* _SOAL YANG DIKERJAKAN_:
1) Sebutkan semua lembaga yang menurut artikel tentang tsunami korupsi tidak berdaya menghadapi korupsi.
2) Lanjutkan artikel tentang tsunami korupsi mulai dari kalimat terakhirnya.
___ KUTIPAN BACAAN ___
Mohon tunggu...
Suprianto Haseng
Suprianto Haseng Mohon Tunggu... Lainnya - Pemuda Perbatasan, PAKSI Sertifikasi LSP KPK RI

Perjalanan hari ini bermula dari seberkas pengalaman yang tertumpah di sepanjang jalanan hidup. Seorang pribadi yang biasa-biasa saja dan selalu ingin tampil sederhana apa adanya bukan ada apanya. Berusaha menjaga nilai integritas diri..

Selanjutnya

Tutup

Humaniora

Tsunami Korupsi yang Terus Menerjang Nyaris Tak Tersisa

12 Agustus 2022   18:29 Diperbarui: 12 Agustus 2022   18:35 155
+
Laporkan Konten
Laporkan Akun
Kompasiana adalah platform blog. Konten ini menjadi tanggung jawab bloger dan tidak mewakili pandangan redaksi Kompas.
Lihat foto
Bagikan ide kreativitasmu dalam bentuk konten di Kompasiana | Sumber gambar: Freepik

Masih lekat diingatan, Tsunami menerjang dengan hebatnya Bumi Serambi Mekah, Aceh tepat 17 tahun yang lalu. Tsunami Aceh yang merupakan bencana alam terbesar dalam sejarah itu terjadi pada 26 Desember 2004. Gelombang besar Tsunami menyapu pesisir Aceh pasca gempa dangkal berkekuatan M 9,3 yang terjadi di dasar Samudera Hindia. Gempa yang terjadi itu, bahkan disebut oleh para ahli sebagai gempa terbesar ke-5 yang pernah ada dalam sejarah

Demikianlah kondisi bangsa Indonesia  saat ini. Tanpa kita sadari tsunami korupsi Juga telah menerjang semua sektor kehidupan tanpa tersisa. Beberapa lembaga yang telah dibentuk untuk membendungnnya tetap saja tidak berdaya dalam menanganinya. Sebut aja, Kepolisian, Kejaksaan bahkan Komisi Pemberantasan Korupsi seakan tak berdaya dalam menghadapi ganasnya terjangan tsunami korupsi itu. 

Yah siapa sih yang tidak mengenal kata Korupsi di  negeri ini? 

Hampir tiap hari kita disuguhkan berita di media baik cetak maupun online terkait kasus-kasus korupsi. Bagaikan Tsunami yang memiliki gelombang besar terus menerus menerjang bangsa ini yang memberikan dampak maha dahsyat

Korupsi tidak hanya biasa kita temukan dikalangan pejabat berdasi bangsa ini, namun dapat juga kita temukan di sekitar kita. Yah, tak usah jauh-jauh cukup tanya pada diri kita sendiri, korupsi ala kita-kita aja lah. Contoh kecil ketika berhadapan dengan polisi di jalan raya, dan ketika kita melanggar aturan yang ada, Lantas Pak Polisi mengatakan mau ditilang atau ditolong? 

Sunguh sebuah pilihan yang serba salah untuk diambil. Beda tipis lho pernyataan ini. Kalau kamu adalah orang yang berintegritas tinggi tentu kamu akan menolaknya. Namun tidak tahu dengan yang sebaliknya.  Saya salut jika ada yang berani langsung menolaknya. Orang itu harus dicontoh. Banyak diantara kita yang meminta untuk berdamai saja dengan kondisi yang ada.
___ ITEM YANG DITAMPILKAN ___
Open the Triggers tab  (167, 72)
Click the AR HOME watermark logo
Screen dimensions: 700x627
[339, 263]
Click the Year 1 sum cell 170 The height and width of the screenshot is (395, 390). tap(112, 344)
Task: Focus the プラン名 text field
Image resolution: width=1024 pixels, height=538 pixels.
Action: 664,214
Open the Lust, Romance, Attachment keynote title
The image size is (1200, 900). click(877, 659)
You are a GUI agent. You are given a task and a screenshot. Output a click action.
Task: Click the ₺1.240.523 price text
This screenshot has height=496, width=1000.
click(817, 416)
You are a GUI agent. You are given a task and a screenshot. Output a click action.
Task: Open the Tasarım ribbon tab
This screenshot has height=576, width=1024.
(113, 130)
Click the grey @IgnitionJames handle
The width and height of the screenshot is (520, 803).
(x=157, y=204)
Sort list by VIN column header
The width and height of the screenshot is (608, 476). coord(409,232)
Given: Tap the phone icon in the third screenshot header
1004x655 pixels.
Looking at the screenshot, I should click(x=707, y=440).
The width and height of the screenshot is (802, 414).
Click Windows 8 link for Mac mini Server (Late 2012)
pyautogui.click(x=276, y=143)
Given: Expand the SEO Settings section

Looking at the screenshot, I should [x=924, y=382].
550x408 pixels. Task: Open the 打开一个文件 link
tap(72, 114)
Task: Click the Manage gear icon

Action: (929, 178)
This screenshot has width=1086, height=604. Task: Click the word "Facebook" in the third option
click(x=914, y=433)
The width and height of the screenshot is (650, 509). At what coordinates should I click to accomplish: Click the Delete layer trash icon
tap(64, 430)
___
* _JAWABAN SOAL_:
1) Kepolisian, Kejaksaan, dan Komisi Pemberantasan Korupsi.

2)
Benar tidak ?

Inilah perilaku koruptif yang belum bisa hilang di dalam masyarakat kita saat ini. Ayo jujur. Berbicara mengenai korupsi di Indonesia memang tidak ada kata habisnya. Korupsi tak berpenghujung. Korupsi telah mengakar ke segala sendi kehidupan masyarakat, Saya berani katakan Anda Berhohong, ketika berkata "saya tidak pernah melakukan perilaku koruptif".

Kuatnya gelombang tsunami korupsi ini membuat akar korupsi ini menumbuhkan pohon korupsi dari berbagai macam Profesi. Perilaku koruptif ini telah menerjang dan merengut dengan paksa kehidupan masyarakat dimana seharusnya masyarakat Indonesia itu hidup makmur dan sejahtera menjadi hidup sengsara kian menderita. Dengan dampak yang diberikan begitu luar biasa sehingga Korupsi dikatakan sebagai Tindak Kejahatan Luar biasa yang di sejajarkan dengan narkotika dan aksi terorisme.

Dikatakan sebagai kejahatan luar biasa, karena korupsi bukan hanya kejahatan yang merugikan keuangan negara, tetapi dapat berdampak pada seluruh program pembangunan, kualitas pendidikan dan pembangunan menjadi rendah, mutu pendidikan jatuh, serta kemiskinan tidak tertangani. Korupsi adalah kejahatan yang merampas hak rakyat, korupsi juga merampas hak asasi manusia, korupsi juga melawan kemanusiaan.

Menurut saya, isu yang paling krusial untuk diselesaikan saat ini  adalah persoalan korupsi bukanlah pada persoalan ekonomi sosial atau kesehatan. Kenapa saya mengatakan demikian, karena korupsi merupakan masalah global dan kompleks. Bukan hanya terjadi di negara tercinta Indonesia namun hampir di seluruh penjuru dunia termasuk negara-negara G20.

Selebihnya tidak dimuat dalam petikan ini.